* _Selection_
######

# Natural consequence for hitting sibling?



## delighted.mama (Jan 29, 2003)

What kind of consequences do you impose for hitting a sibling? DD is the proud, if not a little too zelous, older sister to our new baby (2 weeks old) So far, she loves hugging and squeezing her. We have talked about being gentle, etc. A couple of times, however, she has flat out slapped the baby. It just happened right now. We (dd and I) were on the bed and the baby was just laying there sleeping. Dd was hugging her and then, whack, just slapped her on the face out of nowhere. I didn't even have time to react, even though I was sitting right there. At the time, I was giving dd lots of attention and only talking to her.

This has happened about a handful of times. Each time it happened I told DD, seriously and sternly, that we don't hit people and that I can't play with her when she hits. I try not to focus on her hitting "the baby." Other than saying that and then moving away, there isn't too much else that I have done. I have told her that she needs to go in her room and calm down (with me) if she is totally out of hand, but otherwise, that's it. I feel like there should be another consequence, to really enforce the point.

######

* _Provided data_

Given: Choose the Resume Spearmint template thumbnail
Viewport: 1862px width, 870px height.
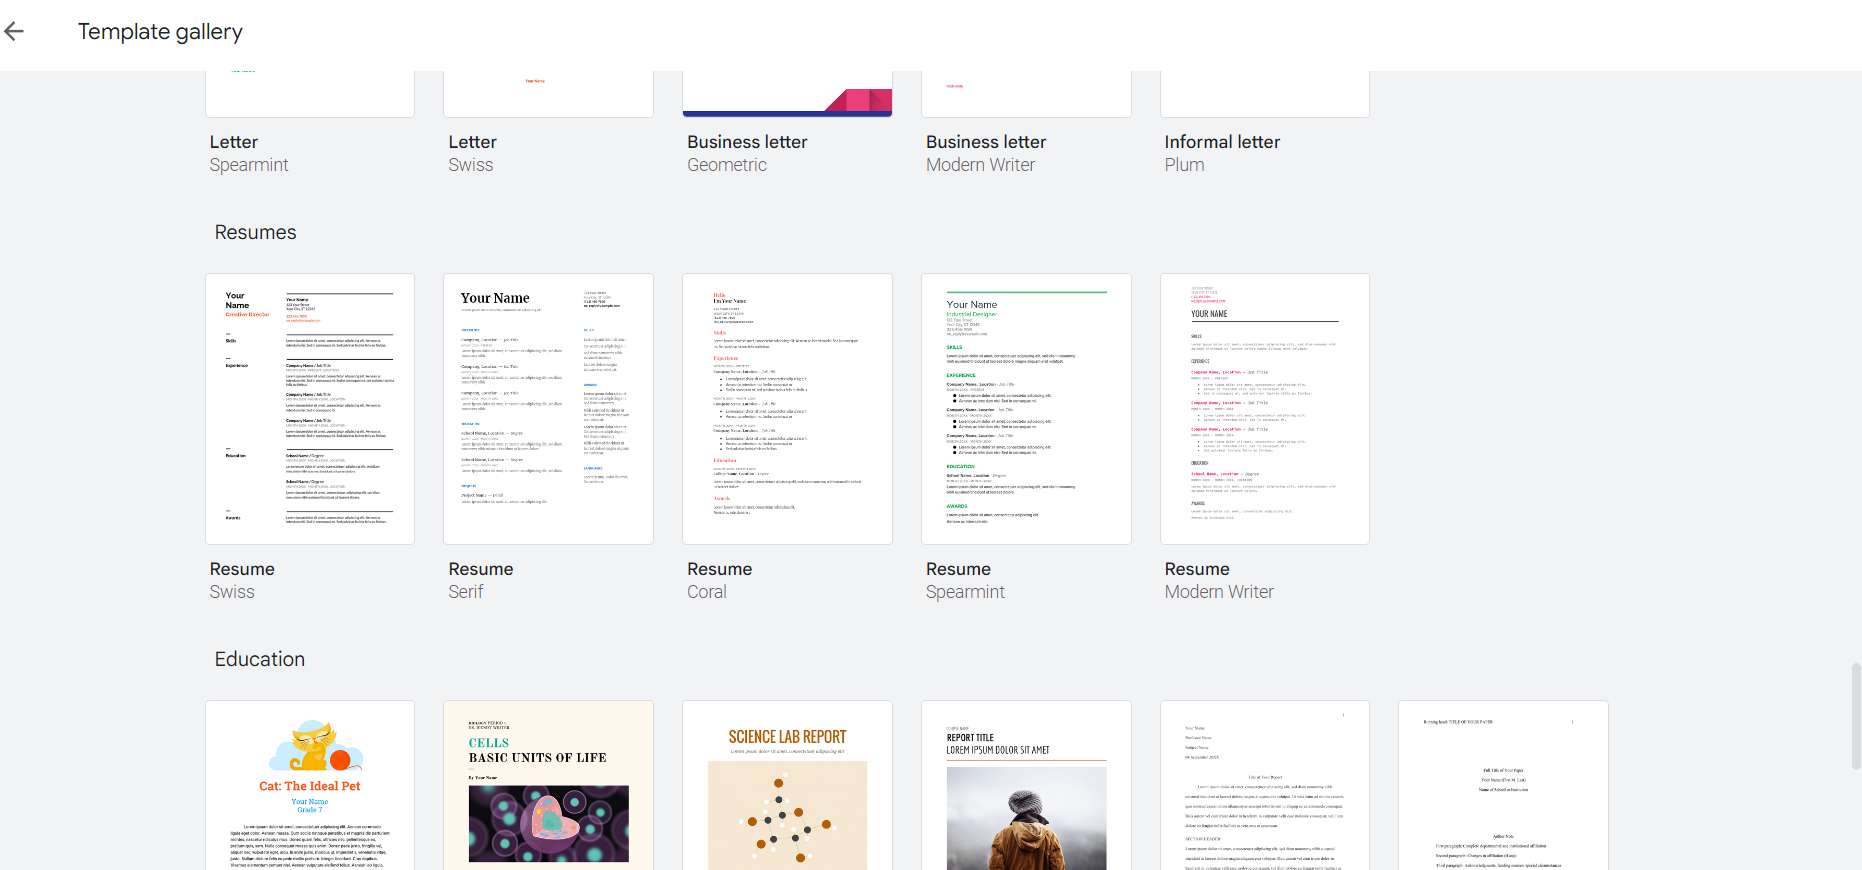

######

* _Problems to solve_
1/ Answer these questions about the forum post on hitting a sibling:
(a) How old is the new baby?
(b) Where were the poster and her daughter when the most recent slap happened?
(c) What does the poster tell her daughter each time the hitting happens?
2/ Continue the forum post on hitting a sibling from its last sentence.

* _Response list_
1/
(a) Two weeks old.
(b) On the bed.
(c) That we don't hit people and that she can't play with her when she hits.

2/
: But, I don't know if that is overkill or whether it would even make sense to add a logical consequence to an act of hitting.

Those of you with experience in this area, how do you handle it? My dd will be three in January, so she knows that what she is doing is wrong. How do I deter her from doing it in the future without adding arbitrary consequences?

Libby
Looking for suggestions!


----------



## bionicsquirrel (Jan 2, 2003)

:


----------



## RAED (Jun 9, 2004)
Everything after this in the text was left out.